We are using this model in our Responsive Evidence Synthesis Service (RESS) project with the South African national government Department of Environment, Forestry and Fisheries (DEFF). Through the RESS project we are mapping South African environmental research conducted since 2010, with the purpose to support – through a demand-led process – the co-production of responsive (including rapid) evidence syntheses for use in the policy process. The overall goal of the RESS project is to enhance the ability of South African environmental policy-makers to self-help and self-serve regarding the use of research evidence in various parts of a policy process.  

The what and why of our responsive evidence synthesis 

For us, a responsive evidence synthesis, or a rapid review/assessment of research evidence, makes use of a systematic review methodology to produce a relevant and timely response to users. Such evidence synthesis can take many forms, such as rapid evidence assessments, evidence maps, scoping reviews, or bibliographies. These vary in terms of their scope, quality, and time to complete, but they mostly adhere to systematic review principles of transparency, rigour, and replicability with which the research synthesis steps are carried out.

The true power of responsive evidence synthesis is that it retains the transparency of a full systematic review but adapts the methodology enough to make sure it is flexible in responding timeously to policy opportunities. This enhances the possibility that quality research evidence will be one of the contributors in decisions in a policy process, hopefully strengthening not only the merit of policy decisions, but also of their implementation and impact, enhancing efficiency, equity, transparency, and accountability. 

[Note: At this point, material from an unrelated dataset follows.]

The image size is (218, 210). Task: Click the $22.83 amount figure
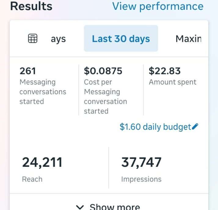pos(165,71)
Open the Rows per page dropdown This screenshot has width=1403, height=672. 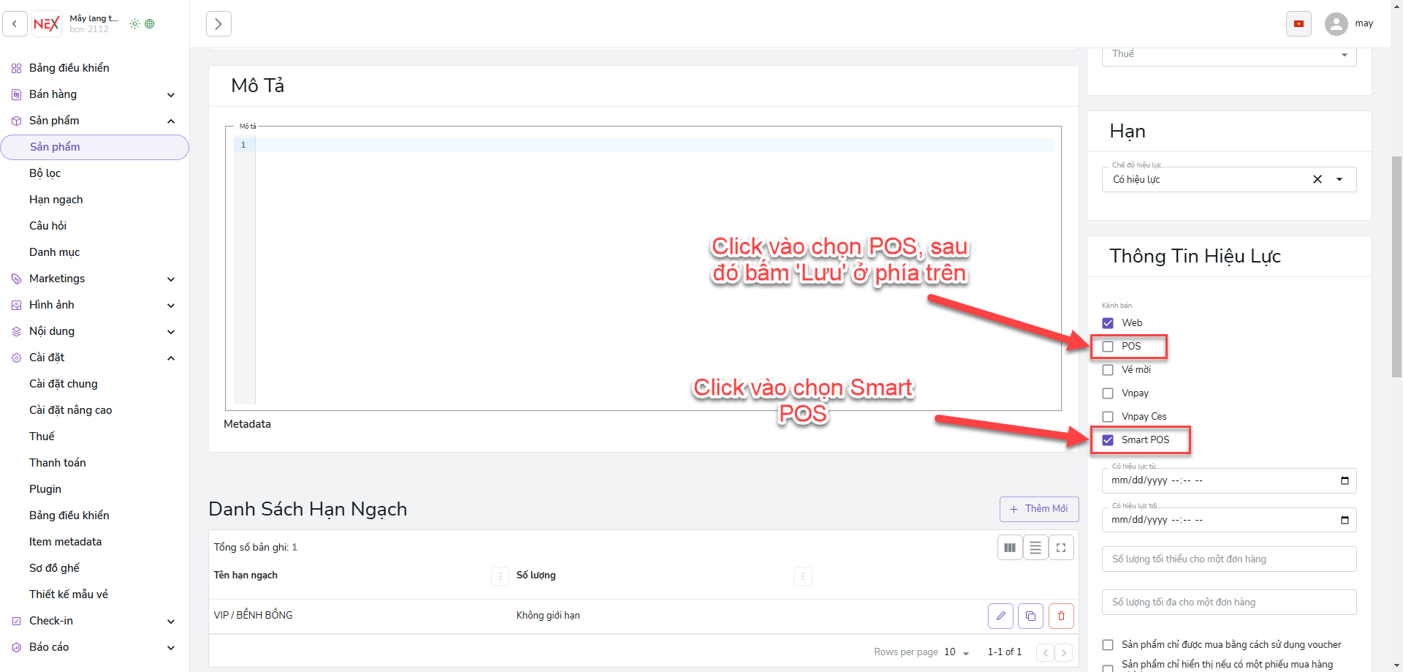point(956,652)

At CEE Joburg our responsive evidence synthesis service departs from the following: 

  • A structured effort to deliver responsive evidence synthesis products to South African environmental policy-makers.
  • Produces materials that are timely to policy agendas and processes, while also being rigorous, transparent, and systematic. 
  • Co-developing so that we collectively share our capacities and resources, and learn from one another. 
  • It forms part of our efforts to promote the use of research evidence synthesis in the South African environmental sector. 

Our RESS project contains the following seven phases, collaborating with an array of colleagues from DEFF, the Gauteng provincial Department of Agriculture and Rural Development (GDARD), the KwaZulu-Natal Department of Economic Development, Tourism and Environmental Affairs, interns from the Queen Elizabeth Scholars from McMaster University in Canada, and ACE.   

Phases of the RESS project


1. Produce a rapid evidence synthesis product as an experiential learning process

DEFF, KwaZulu-Natal Department of Economic Development, Tourism and Environmental Affairs

2. Scoping review of the models and methods used in rapid response programmes to support EIDM


3. Developing an online open-access database on rapid response programmes (to be updated annually)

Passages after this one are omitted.